Dortmund. . Jude Bellingham erinnert nach dem 2:3 des BVB gegen Bayern an den Wettskandal von 2005. Vorwürfe gegen Felix Zwayer kursieren schon lange.

Im Januar 2005 tapste BVB-Profi Jude Bellingham noch durch die Welt, die er seit gerade einmal anderthalb Jahren erkundete, während der Deutsche Fußball-Bund von einem der größten Skandale überrollt wurde. Der Schiedsrichter Robert Hoyzer hatte Spiele verschoben, dafür Geld von einer Wett-Mafia kassiert. Unter anderem Felix Zwayer arbeitete an der Aufklärung mit. Vergangenheit, könnte man meinen.

Doch seit dem denkwürdigen Topspiel am Samstag werden die Verstrickungen des Skandals wieder an die Oberfläche gezerrt. 2:3 verlor Borussia Dortmund gegen den FC Bayern. Die Partie war ein einziges Abenteuer, mal überwältigend, mal plump, immer aufregend. Die Borussen Julian Brandt (5.) und Erling Haaland (47.) faszinierten mit zwei wunderbaren Toren, Robert Lewandowski (9., 76./Handelfmeter) und Kingsley Coman (44.) antworteten. Der Rekordmeister führt die Bundesliga-Tabelle nun mit vier Punkten Vorsprung an.

BVB-Chef Hans-Joachim Watzke stellt sich hinter Jude Bellingham

Jedoch, trotz all der Geschehnisse stand Schiedsrichter Zwayer nach dem Schlusspfiff im Zentrum der Debatten. Die Borussen schimpften über zwei Entscheidungen, die zu ihren Ungunsten ausgelegt wurden.

Erst wurde Marco Reus ein Foulelfmeter verweigert (53.). Dann zeigte Zwayer, nachdem er ein Handspiel von Mats Hummels auf dem Monitor studiert hatte, auf den Punkt. Lewandowski verwandelte den Strafstoß zum Sieg (76.).

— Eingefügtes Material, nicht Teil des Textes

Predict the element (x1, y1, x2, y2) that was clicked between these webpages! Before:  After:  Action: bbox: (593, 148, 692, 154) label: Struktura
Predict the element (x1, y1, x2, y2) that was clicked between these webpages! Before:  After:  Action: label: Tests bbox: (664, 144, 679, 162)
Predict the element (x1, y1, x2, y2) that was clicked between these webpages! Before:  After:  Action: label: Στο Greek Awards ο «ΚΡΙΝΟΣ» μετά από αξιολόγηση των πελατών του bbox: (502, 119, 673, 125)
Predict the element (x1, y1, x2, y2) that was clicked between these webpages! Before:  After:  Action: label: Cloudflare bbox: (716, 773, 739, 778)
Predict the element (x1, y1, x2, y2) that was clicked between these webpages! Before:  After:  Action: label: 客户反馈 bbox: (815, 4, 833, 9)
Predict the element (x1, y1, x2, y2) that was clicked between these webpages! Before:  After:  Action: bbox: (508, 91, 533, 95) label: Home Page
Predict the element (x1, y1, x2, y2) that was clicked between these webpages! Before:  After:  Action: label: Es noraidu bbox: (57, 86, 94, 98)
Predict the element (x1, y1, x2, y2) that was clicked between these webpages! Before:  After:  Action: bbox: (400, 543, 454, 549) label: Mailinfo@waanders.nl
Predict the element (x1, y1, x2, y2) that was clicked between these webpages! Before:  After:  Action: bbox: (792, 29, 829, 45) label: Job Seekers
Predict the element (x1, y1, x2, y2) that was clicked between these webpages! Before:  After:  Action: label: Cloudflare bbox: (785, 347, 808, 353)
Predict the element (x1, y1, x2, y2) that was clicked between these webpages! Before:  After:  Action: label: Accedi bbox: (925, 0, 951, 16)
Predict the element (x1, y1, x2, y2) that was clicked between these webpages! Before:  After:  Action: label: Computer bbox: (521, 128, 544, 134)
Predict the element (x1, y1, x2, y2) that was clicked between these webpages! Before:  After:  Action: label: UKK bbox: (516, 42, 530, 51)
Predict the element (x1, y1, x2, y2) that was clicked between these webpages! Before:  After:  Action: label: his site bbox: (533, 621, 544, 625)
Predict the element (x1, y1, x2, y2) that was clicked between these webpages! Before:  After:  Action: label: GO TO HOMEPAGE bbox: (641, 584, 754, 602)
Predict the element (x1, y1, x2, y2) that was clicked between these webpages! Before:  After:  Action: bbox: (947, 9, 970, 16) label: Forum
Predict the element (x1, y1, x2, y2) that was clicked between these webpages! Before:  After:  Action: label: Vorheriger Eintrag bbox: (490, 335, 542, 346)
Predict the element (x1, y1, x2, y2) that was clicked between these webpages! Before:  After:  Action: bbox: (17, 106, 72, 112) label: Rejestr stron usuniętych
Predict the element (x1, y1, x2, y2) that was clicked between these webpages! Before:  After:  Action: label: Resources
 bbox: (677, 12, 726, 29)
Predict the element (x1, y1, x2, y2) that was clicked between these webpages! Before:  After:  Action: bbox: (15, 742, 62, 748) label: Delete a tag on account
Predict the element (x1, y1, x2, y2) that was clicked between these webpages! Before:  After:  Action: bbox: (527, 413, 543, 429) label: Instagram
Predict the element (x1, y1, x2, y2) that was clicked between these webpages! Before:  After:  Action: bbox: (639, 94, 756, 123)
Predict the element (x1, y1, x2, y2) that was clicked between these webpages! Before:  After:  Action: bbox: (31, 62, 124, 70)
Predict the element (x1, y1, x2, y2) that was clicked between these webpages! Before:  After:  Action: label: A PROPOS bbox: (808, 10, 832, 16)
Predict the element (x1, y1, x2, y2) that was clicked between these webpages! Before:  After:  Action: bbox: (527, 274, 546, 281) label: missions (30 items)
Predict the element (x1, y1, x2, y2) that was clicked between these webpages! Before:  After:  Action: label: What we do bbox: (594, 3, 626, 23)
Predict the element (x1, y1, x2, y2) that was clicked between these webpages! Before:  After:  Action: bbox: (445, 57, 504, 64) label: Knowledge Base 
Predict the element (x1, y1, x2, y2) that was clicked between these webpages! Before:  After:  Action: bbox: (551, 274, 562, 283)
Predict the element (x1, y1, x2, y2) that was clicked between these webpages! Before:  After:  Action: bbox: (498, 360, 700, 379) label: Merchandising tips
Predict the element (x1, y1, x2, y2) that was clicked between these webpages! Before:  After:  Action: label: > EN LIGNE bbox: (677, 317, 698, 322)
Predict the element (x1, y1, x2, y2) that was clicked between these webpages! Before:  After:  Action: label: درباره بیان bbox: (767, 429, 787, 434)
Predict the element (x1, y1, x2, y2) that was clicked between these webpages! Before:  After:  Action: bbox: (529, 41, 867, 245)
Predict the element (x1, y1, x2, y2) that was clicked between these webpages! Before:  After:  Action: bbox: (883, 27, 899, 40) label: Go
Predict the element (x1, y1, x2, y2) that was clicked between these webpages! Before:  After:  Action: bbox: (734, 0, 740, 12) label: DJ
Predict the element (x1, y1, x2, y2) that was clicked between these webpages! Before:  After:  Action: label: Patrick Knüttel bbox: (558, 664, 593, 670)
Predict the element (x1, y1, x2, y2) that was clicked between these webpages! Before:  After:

Es folgte Entrüstung. So weit, so üblich – hätte Bellingham in einem Interview mit dem norwegischen TV-Sender Viaplay nicht alte Vorwürfe herausgekramt. „Du gibst einem Schiedsrichter, der schon in Spielmanipulationen verwickelt war, das größte Spiel in Deutschland. Was erwartest du?“, sagte der Engländer, erst 18 Jahre alt.

Wie kommt es, dass ein junger Fußballer an den lange zurückliegenden Wettskandal erinnert?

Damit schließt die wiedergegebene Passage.